“If you can’t grow tall, then grow fat”



Courtesy: Maslow’s Hierarchy of Needs

The quote above is a common expression in management consulting circles. It could be heard at the point of designing an organisational structure or when a pay regime is being structured for businesses. With a ‘smart’ quote like this, it appears consultants seem to have a way of wriggling companies out of difficult situation. After all, this is why companies sought for their services.

This is the second out of my last three blogs I’ll be harping on Consultants. The reasons are not farfetched. I am a consultant. I give professional advice to businesses on how to improve on their competences and be effective. While doing my job, I do discover that some of the predicaments faced by some clients are as a result of wrong diagnosis or solutions proffered by a previous consultant.

Without the risk of sounding rhetorical, I would reiterate the basic belief in critical management studies that no two companies are the same. As consultants, we tend to forget this fact by adopting a one-size-fits-all solutions to every company. And sadly, we are never there to make corrections when these generic prescriptions start to go awry.

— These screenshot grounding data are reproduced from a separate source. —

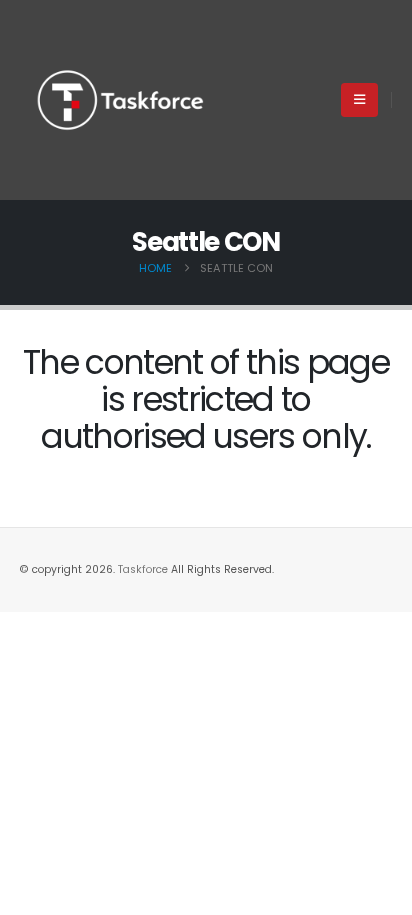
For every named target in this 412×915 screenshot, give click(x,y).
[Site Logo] (120, 100)
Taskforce (144, 569)
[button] (359, 100)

Take for instance the title of this piece being applied to address the problem of a stagnated workforce. Growing tall means employees moving to the next job level of a company’s hierarchy while being fat implies remaining on a particular job level but receiving a higher level salary. One would have imagined an approach like this would douse any resentment being nursed by a stagnated staff.

Even though you have been recommended for promotion in the last performance review but you can’t get one because the company is top-heavy, you are compensated with an equivalent pay of the next job level. Sooner than this policy was implemented, the problem it was meant to correct resurfaced.

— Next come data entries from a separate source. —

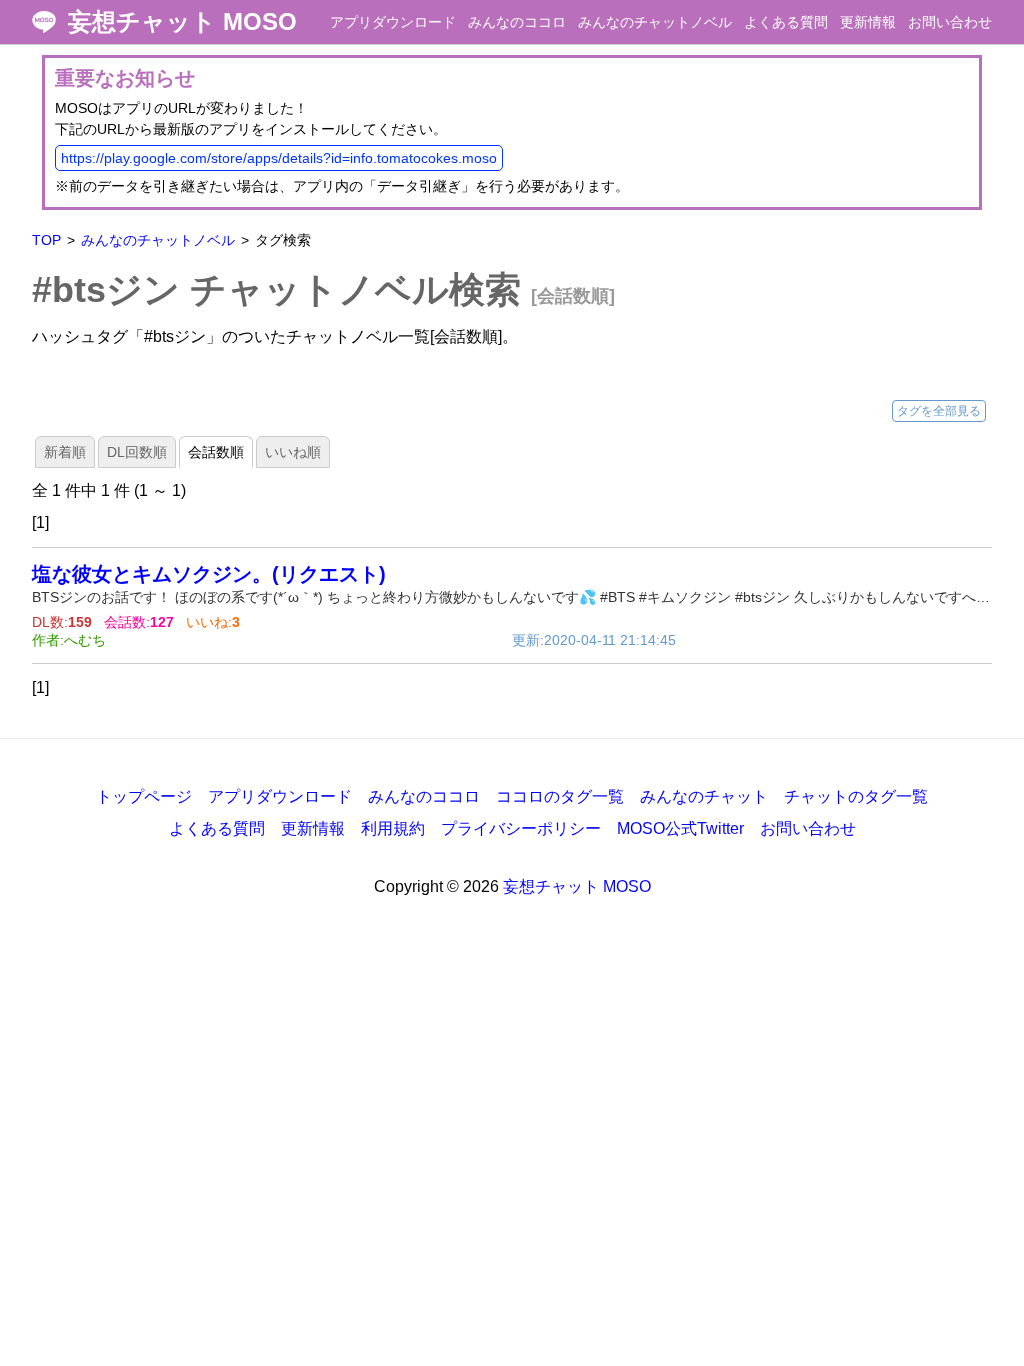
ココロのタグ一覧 (560, 796)
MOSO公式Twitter (680, 828)
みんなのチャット (704, 796)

Who says it’s all about money when it does not come with a corresponding authority? Would money get us to that self-actualization stage? People soon became demotivated as the fringe benefits allowable to the staff at the top were denied those earning similar pay on a lower rank. Let even assume they get the perks, it still wouldn’t have helped the situation.

I would have expected a situation where the actual cause of the stagnation were identified rather than offering a half-hearted service that would boomerang. Take for instance, if it became necessary the ‘heaviness’ at the top hierarchy should be maintained, why not create new SBUs or even independent subsidiaries from the larger company. This will free up the job positions as new reporting lines emerge.

My call to colleagues in the consulting business is for us to lay bare possible options and the associated risks to our clients. I’ll also add that even where no retainer agreement exists with clients, we should bother to find out how our recommended solutions have fared. It’s appalling to say that once some of us collect our cheque, we scout for the next client and move on. We really need to up our game.